The second reason for AAP’s dissipating prospects is the shrinking resources with heavyweights such as Indranil Rajyaguru quitting the party. Rajyaguru is a former Congress MLA from Rajkot East and among the richest candidates in Gujarat, with declared assets worth Rs 141 crore and is known to be a political patron. Rajyaguru had won the 2012 election from Rajkot East on a Congress ticket and then shifted his constituency to Rajkot to contest against the then Gujarat CM Vijay Rupani in 2017. He lost that election but is still known to wield considerable influence in the Saurashtra region. His quitting AAP and joining the Congress is a boost for the latter.
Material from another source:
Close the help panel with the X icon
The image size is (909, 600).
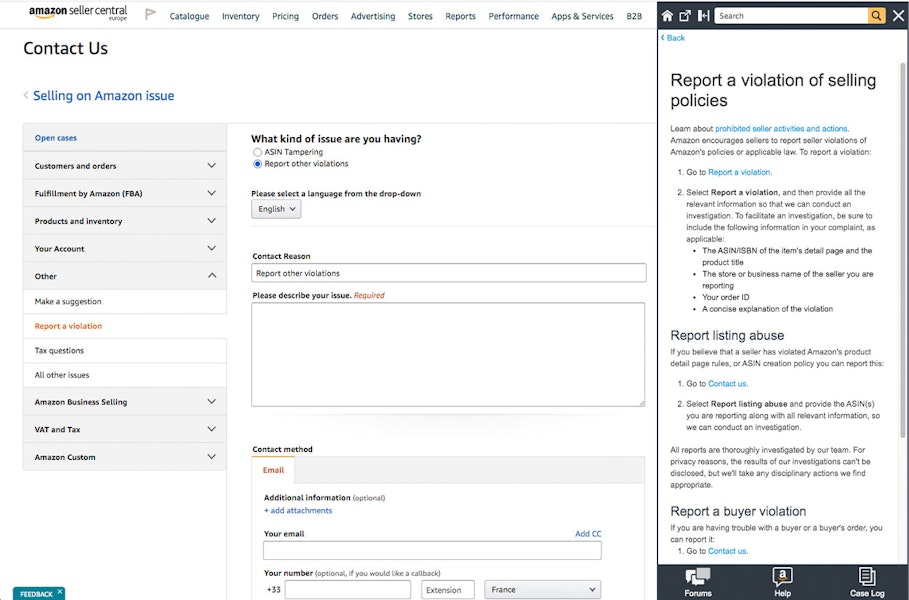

The third reason is that AAP’s relative freshness may have been an asset in Delhi or Punjab, but in a large state such as Gujarat, the lack of recognition, especially of local candidates, is a drawback, especially when pitted against the omnipresence of the BJP.

In Ahmedabad, political discussions with ocal traders in the Diamond Association, revealed strong support for the BJP and a recognition of the Congress’s entrenched candidates. But there was no mention of AAP.

“Himmatsinh Patel of the Congress is strong in Bapunagar (assembly constituency in Ahmedabad). He won in 2017 and is fighting well this time. But we will vote for Modi. Even if he puts up a donkey for a candidate, we would still vote for him,” said Maganbhai V. Patel, secretary of the Diamond Association. About 15 diamond traders gathered around in the Association compound nodded vigorously, but claimed no interest in AAP. Significantly, almost all the traders were Patidars and almost all were vociferously supporting the BJP. “Last time (in 2017), there was anamat andolan (agitation for reservation). So a lot of us opposed the BJP. There is no such problem this time,” said K. A. Patel.

Even within AAP, volunteers confessed that the focus is in Surat and adjoining seats in South Gujarat where there is some chance of winning. There is some attraction in Saurashtra, where the party’s CM candidate is contesting from Khambalia seat in Dwarka district. But in North and Central Gujarat, the contest is still bipolar, between Congress and the BJP. While both the Congress and the BJP wonder whose votes will be cut by AAP, the consensus is that it will struggle to cross the double-digit mark.